Thea: I don't know if the culture at RISD is exactly like this anymore, but one thing that I can say is that there was definitely a hierarchy in the Apparel department divided by which graduating class you were in. Most of it was simply because you are different skill levels due to your experience. This segregation wasn't discouraged by the department though, perhaps because they wanted to instill the same sense of hierarchy that can be found in the industry. Not that they would ever say you couldn’t mix with the seniors if you were a different year, in fact they would encourage us to take a look at what the upperclassmen were doing in their studio sometimes. At the same time, there was a sense that you shouldn’t bother them. The seniors seemed so much more sophisticated, busy, and serious, probably from being at RISD longer than the rest of us. There was a pretty clear feeling that you didn't want to go into their work space and disturb them at all.
The Apparel department was located on the top floors above the RISD Auditorium and the department itself could feel a bit sequestered from the rest of the RISD majors. My particular year was all female and we used to joke that we were 'damsels in distress' stuck in the tower on the top floor of that building (HaHaHa!). Within that space on the same floor each class by year had a separate studio, and in a smaller space on the floor above, there was the knitting studio with all the flat bed machines, linking machines, and shelves of yarn. Knitting studies is something that you tackled in your junior year, so in a way the juniors actually had two rooms. Some seniors would explore knitting beyond their junior year so that room was the most diverse. In later years a computer lab was added and that also was shared between different classes. The Apparel department moved into a new beautiful and spacious building almost five years ago just down the road from the Auditorium. The studios are still split up by class year, which only makes sense due to the curriculum. I wonder if there is more mingling between classes now that their studios are enclosed with more glass so you can see what’s going on inside - it must spark curiosity. If this was intentional on the part of the department it is a great improvement. Photographer Nat Rea has some great pictures of the new building on his site.
photos of the new Apparel building at Rhode Island School of Design
I was not that comfortable mixing between the different years of class and other people have said the same. It’s a shame because it was a missed opportunity; I didn’t take the chance to ask questions and advice from my more experienced peers. Looking back, it’s something I wish I had done differently, and I hope I wouldn’t let myself be intimidated. Learning from others is what really helps creativity thrive.
Jessica: Do you still have any of your pieces that you've created or do you have any work that you wish you held on to from your college days?
Thea: Absolutely! I have a lot of the pieces still with me. Just this year, my mother had found a piece in her home that I had done in my junior year and she gave it to me. You work so hard on those projects that you just can’t imagine giving them away or even selling them. There are only two pieces that I do not have that are from my sophomore year. One of them was my Innovative Project.
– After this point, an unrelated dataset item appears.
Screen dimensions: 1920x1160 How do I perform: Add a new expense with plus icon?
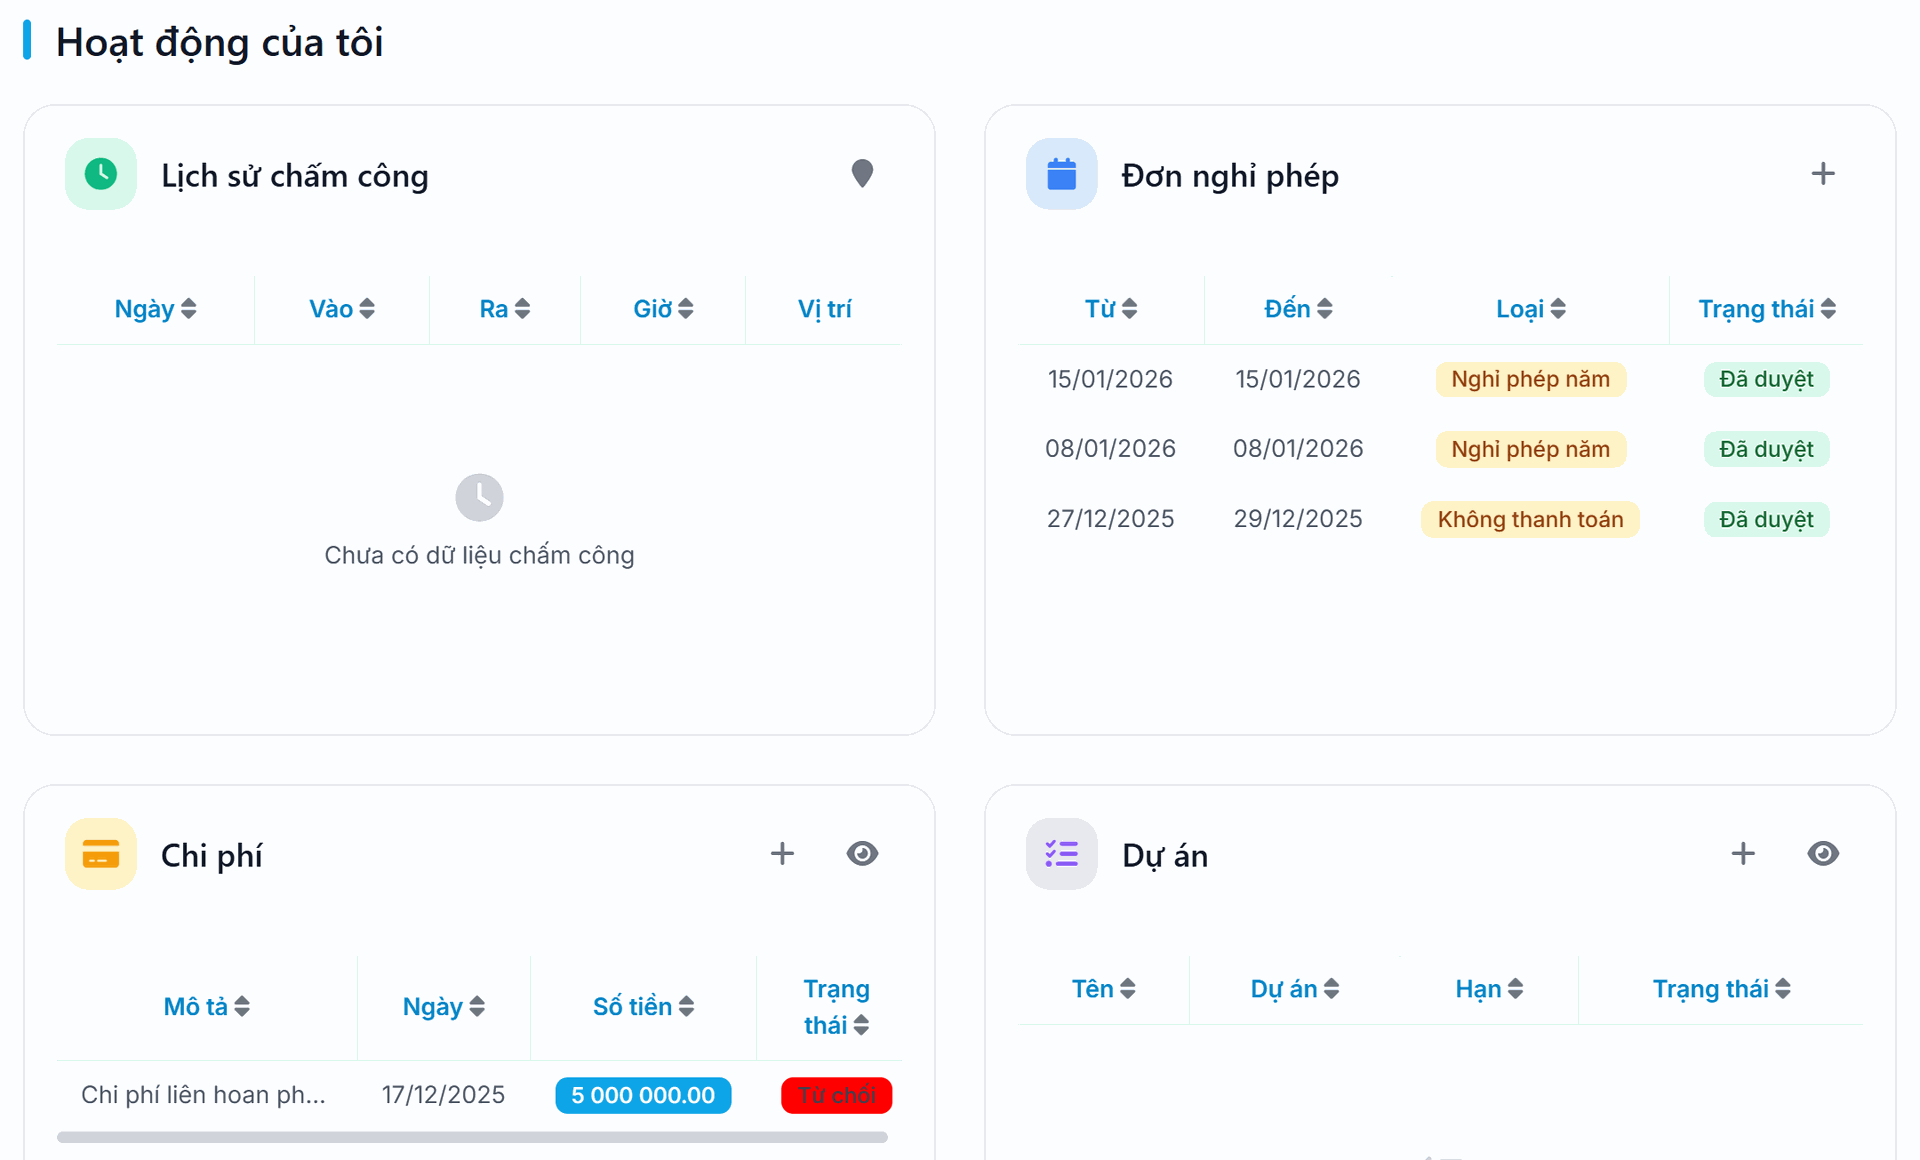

I don’t think this is part of the curriculum any longer, but one of the iconic projects was an innovative piece that was to be made out of material that isn't traditionally a clothing material. I think the project was not only to stretch your creativity , but also because lots of students coming in still lacked sewing skills and were kind of starting fresh. It was a way to even the playing field to have the class construct something around the three dimensional body without necessarily being so worried that their skills weren’t up to par yet. Some kids came in with terrific sewing skills having already worked in the industry or had parents that were in the industry, but then there were kids like me who hadn't really touched a sewing machine in their lives. The Innovative liberated you from that worry that you hadn’t acquired those skills yet and left you free to just explore creating something to cover and adorn the human body.
My innovative piece was this skimpy and kind of sexy cocktail dress made out of soda can tabs which was excellent for me because it was a found material and super inexpensive. I just had to commit to finding and cleaning them all!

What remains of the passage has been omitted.